AUGUSTA, Maine — Opponents of a new Maine law that would scrap religious and personal exemptions for vaccines said they had enough signatures to make the March 2020 ballot, while those who looked to repeal abortion and so-called death with dignity laws fell short.
Members of Mainers for Health and Parental Rights, the group opposing the vaccine law passed this year by the Democratic-led Legislature, were in Augusta on Wednesday to turn in 78,000 valid signatures — more than the 63,000 signatures required to suspend the law and put the people’s veto challenge on the ballot — to Secretary of State Matt Dunlap’s office.
Those signatures must be verified by Dunlap’s office, but it was likely that opponents would prevail in what at first looked to be an uphill attempt to make the March presidential primary ballot. They had less than 90 days to collect signatures and did it mostly with volunteer crews.

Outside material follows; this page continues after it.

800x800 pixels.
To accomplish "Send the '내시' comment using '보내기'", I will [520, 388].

Cara Sacks, a co-chair of the group opposing the law, said at a Wednesday news conference that more than 800 people collected signatures. She said her group was not against vaccines, but it believes in “informed consent and the right to choose what is injected into our bodies.”
“A people’s veto is the chance for citizens to challenge our government when they pass a law that we believe is not in the best interest of our state and not a true representation of the people’s will,” Sacks said.

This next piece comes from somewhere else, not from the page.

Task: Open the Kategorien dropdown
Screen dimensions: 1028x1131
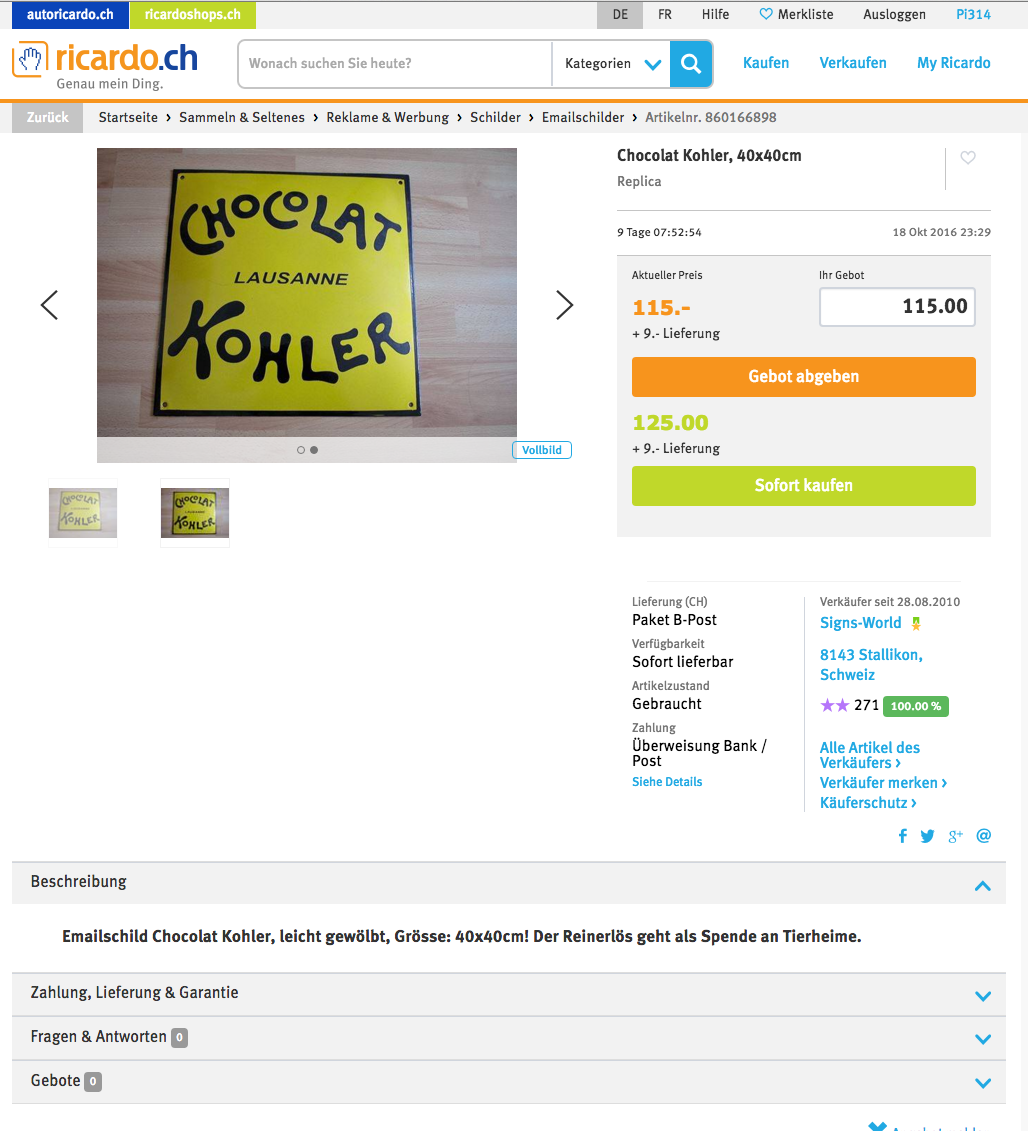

The vaccine law, backed by the administration of Gov. Janet Mills and passed largely along party lines with support from her fellow Democrats, was a response to rising opt-out rates in Maine, which had a higher rate than all but six states during the 2017-18 school year.
The campaign against the people’s veto effort will be led by Maine Families for Vaccines, which helped pass the law. Berkeley Almand-Hunter of Hallowell, a member of the group, said she expected most Mainers would back the law and called proponents of the law “very motivated.”

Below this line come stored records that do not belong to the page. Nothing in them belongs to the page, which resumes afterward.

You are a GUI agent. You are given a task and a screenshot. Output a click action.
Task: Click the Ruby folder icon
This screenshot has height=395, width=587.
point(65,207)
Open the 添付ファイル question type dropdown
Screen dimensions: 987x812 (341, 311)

It was among a raft of bills that faced people’s veto efforts after the end of the legislative session in June. The evangelical Christian Civic League of Maine led the challenges to laws that will allow abortions to be funded with state money in Medicaid and allow doctors to prescribe life-ending medication to terminally ill patients.
Carroll Conley, the league’s executive director, issued a Wednesday statement saying his group fell short of the required signatures. In an interview, he said his group had disappointing totals in southern Maine and said it will continue to mull referendum challenges to both laws, which take effect on Thursday.
“Our goal all along, whether people agree with us or not, is to save lives,” Conley said.
In a statement, Nicole Clegg, a spokeswoman for Planned Parenthood of Northern New England, said the failure of the abortion law challenge will ensure Mainers can “make medical decisions that are the best for them and insurance companies and politicians cannot deny care.”
The Associated Press contributed to this report.